Dosen Fakultas Hukum Universitas Gadjah Mada (UGM) sekaligus salah satu tim penyusun KUHAP, Dr Muhammad Fatahillah Akbar SH LLM, menyatakan bahwa pembahasan revisi RKUHAP saat ini memang diarahkan untuk memperbaiki ketidakseimbangan tersebut. Menurutnya, revisi hukum acara pidana harus mampu memberikan batasan tegas terhadap setiap tindakan hukum yang diambil oleh aparat, terutama pada tahap penyidikan.

“Dalam pelaksanaannya, tindakan seperti penangkapan dan penahanan tetap harus memperoleh izin dari Ketua Pengadilan Negeri, kemudian diuji melalui peradilan agar tidak ada pelanggaran terhadap hak individu,” jelas Fatahillah melalui keterangan resmi, Sabtu (6/10/2025). Ia menambahkan bahwa sistem hukum acara pidana yang baik harus menjamin adanya keseimbangan antara kepentingan negara dalam menegakkan hukum dengan perlindungan terhadap hak-hak warga negara.

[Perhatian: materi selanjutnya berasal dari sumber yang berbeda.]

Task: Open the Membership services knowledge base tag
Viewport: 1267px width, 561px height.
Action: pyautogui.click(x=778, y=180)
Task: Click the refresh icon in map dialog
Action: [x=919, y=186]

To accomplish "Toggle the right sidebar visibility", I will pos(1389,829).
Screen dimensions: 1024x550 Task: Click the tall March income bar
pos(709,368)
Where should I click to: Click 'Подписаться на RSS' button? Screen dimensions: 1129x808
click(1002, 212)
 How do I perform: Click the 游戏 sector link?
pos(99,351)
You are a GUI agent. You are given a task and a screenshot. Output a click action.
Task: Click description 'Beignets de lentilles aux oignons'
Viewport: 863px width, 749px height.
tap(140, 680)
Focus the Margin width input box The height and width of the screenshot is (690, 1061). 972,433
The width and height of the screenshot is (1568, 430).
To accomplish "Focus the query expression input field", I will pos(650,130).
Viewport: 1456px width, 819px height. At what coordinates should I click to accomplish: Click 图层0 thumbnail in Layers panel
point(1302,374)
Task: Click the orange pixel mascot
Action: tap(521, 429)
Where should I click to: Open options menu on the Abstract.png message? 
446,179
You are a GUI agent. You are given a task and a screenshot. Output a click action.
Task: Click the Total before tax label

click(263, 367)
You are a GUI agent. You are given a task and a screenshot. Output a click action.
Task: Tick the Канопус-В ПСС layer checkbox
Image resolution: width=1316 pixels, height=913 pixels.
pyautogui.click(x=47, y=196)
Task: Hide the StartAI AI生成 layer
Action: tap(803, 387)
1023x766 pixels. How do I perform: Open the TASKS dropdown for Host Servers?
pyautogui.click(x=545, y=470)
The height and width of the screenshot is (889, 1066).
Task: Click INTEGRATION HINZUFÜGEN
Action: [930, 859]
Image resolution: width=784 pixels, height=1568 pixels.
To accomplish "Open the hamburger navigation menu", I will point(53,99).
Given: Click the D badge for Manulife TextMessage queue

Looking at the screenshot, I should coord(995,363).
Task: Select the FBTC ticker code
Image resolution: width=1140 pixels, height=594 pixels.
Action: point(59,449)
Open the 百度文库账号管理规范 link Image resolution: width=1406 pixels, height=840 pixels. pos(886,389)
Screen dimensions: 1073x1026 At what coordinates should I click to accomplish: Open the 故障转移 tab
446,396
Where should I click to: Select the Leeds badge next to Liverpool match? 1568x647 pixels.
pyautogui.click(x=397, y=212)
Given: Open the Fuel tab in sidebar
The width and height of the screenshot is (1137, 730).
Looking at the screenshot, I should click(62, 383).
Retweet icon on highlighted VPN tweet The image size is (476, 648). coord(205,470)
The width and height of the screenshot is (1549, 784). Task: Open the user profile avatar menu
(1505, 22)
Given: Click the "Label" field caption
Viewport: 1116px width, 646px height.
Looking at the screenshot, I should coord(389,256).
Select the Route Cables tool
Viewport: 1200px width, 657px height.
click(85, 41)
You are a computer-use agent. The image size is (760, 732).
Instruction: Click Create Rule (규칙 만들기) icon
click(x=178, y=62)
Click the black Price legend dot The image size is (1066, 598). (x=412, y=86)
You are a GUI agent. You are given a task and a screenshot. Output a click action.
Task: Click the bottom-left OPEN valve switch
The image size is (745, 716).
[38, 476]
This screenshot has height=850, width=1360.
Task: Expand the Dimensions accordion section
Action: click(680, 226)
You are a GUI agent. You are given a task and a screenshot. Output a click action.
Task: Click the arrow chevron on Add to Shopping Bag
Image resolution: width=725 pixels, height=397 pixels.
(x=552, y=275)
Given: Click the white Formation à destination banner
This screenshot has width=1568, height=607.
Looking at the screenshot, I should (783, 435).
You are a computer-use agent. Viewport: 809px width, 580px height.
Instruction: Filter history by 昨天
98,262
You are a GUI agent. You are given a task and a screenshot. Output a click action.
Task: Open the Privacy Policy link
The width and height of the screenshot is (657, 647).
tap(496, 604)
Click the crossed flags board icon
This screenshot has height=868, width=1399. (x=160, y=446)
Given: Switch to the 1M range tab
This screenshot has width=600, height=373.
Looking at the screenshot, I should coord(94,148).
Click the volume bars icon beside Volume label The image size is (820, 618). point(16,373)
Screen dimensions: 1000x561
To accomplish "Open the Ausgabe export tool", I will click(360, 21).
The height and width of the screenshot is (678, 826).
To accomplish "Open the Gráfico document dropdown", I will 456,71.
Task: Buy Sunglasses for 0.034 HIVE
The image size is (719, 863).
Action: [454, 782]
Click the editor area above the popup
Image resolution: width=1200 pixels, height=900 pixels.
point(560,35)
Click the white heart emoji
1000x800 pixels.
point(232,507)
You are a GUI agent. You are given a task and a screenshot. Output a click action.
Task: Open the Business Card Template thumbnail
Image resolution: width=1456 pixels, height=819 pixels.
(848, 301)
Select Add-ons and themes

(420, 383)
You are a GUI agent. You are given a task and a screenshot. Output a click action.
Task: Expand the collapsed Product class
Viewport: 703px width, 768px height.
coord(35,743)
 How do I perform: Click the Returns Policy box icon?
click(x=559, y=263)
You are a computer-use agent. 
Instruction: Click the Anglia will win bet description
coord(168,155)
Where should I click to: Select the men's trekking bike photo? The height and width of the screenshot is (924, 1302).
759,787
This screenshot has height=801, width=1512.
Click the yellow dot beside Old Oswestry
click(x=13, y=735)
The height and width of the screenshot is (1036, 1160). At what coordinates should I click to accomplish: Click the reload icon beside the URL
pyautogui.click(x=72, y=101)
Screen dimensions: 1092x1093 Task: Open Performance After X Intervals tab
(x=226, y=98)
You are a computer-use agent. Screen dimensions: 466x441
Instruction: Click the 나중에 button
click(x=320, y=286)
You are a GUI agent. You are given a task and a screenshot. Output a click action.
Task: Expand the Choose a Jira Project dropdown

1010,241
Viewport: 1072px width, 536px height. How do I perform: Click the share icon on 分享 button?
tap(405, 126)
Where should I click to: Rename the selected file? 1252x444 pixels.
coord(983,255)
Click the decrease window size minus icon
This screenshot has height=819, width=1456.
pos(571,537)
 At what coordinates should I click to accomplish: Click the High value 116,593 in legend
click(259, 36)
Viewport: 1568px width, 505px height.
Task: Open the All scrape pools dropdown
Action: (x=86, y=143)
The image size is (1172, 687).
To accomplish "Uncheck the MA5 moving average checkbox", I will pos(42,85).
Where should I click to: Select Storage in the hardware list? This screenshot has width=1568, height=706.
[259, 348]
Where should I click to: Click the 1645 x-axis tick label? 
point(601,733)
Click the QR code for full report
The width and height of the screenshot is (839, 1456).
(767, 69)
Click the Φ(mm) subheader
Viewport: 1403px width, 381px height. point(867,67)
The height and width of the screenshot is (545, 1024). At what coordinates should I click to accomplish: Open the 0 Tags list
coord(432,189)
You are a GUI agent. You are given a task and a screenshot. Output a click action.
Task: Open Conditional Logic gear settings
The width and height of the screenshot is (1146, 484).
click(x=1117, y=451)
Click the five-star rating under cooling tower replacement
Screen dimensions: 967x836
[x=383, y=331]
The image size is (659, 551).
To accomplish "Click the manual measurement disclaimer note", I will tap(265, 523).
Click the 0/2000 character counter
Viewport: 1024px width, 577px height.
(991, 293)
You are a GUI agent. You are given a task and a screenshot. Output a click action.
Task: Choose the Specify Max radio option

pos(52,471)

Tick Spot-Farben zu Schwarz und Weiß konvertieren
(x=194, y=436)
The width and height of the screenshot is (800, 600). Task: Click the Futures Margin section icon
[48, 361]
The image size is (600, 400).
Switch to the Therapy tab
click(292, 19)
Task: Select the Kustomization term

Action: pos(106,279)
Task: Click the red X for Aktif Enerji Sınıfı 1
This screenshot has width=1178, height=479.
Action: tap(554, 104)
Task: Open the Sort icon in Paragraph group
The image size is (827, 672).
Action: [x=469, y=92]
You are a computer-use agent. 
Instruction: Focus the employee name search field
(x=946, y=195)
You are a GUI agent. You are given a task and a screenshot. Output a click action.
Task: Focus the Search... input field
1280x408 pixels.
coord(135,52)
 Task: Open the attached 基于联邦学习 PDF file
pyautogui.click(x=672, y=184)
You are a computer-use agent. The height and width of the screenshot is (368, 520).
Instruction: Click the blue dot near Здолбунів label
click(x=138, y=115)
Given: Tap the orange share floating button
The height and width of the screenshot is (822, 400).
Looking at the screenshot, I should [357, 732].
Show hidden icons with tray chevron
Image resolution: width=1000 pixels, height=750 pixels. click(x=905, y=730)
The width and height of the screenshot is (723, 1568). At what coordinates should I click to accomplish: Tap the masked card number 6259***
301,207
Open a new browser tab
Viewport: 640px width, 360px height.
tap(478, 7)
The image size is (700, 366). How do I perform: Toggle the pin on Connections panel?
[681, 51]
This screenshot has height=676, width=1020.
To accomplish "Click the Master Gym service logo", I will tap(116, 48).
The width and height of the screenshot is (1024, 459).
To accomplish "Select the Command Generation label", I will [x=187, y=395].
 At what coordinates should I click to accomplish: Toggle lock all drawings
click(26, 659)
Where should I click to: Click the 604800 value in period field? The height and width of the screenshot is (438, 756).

Menurut Fatahillah, tujuan utama dari penyusunan ulang KUHAP adalah memastikan keadilan substantif. Artinya, hukum acara tidak boleh hanya berpihak pada kepentingan penegakan hukum, tetapi juga harus menjamin perlindungan bagi korban, pelaku, dan masyarakat. “Hukum acara pidana itu harus menghadirkan keadilan yang seimbang bagi semua pihak. Karena itu, masukan dari masyarakat sipil, akademisi, dan praktisi hukum menjadi sangat penting dalam proses ini,” ujarnya.

RKUHAP juga diharapkan menjadi instrumen yang mampu memperkuat prinsip akuntabilitas lembaga penegak hukum. Dalam praktiknya, penyidik maupun penuntut umum harus memiliki mekanisme pertanggungjawaban yang jelas agar tidak terjadi penyalahgunaan kewenangan. “Kita ingin memastikan agar kewenangan yang diberikan tidak menimbulkan penyimpangan. Advokat juga perlu diberi ruang yang cukup dalam mendampingi klien sejak awal proses hukum,” tambahnya.

Pakar hukum ini menegaskan bahwa semangat revisi RKUHAP tidak boleh sekadar formalitas perubahan pasal, tetapi harus membawa pembaruan sistem yang menjamin hak-hak dasar warga negara. Ia menilai, transparansi pembahasan dan partisipasi publik merupakan kunci agar produk hukum ini tidak kembali menimbulkan polemik di kemudian hari. “Keterlibatan semua pemangku kepentingan menjadi penting agar hasil revisi benar-benar berpihak pada keadilan dan perlindungan Hak Asasi Manusia,” katanya.

Sementara itu, sejumlah organisasi masyarakat sipil juga mendorong agar pembahasan RKUHAP dilakukan secara terbuka dan inklusif. Mereka menilai pembaruan hukum acara pidana harus menjawab tantangan penegakan hukum modern yang berorientasi pada keadilan restoratif dan perlindungan hak korban maupun pelaku.

Hingga kini, DPR bersama Kementerian Hukum dan HAM serta tim akademisi masih terus membahas pasal-pasal krusial dalam draf RKUHAP. Pemerintah menargetkan pembahasan selesai akhir tahun 2025 agar aturan baru ini dapat diberlakukan tepat waktu pada 2 Januari 2026. Meski demikian, berbagai pihak menilai perlu ada kehati-hatian agar RKUHAP yang dihasilkan tidak sekadar menjadi instrumen hukum prosedural, melainkan juga mencerminkan nilai keadilan yang berpihak pada manusia.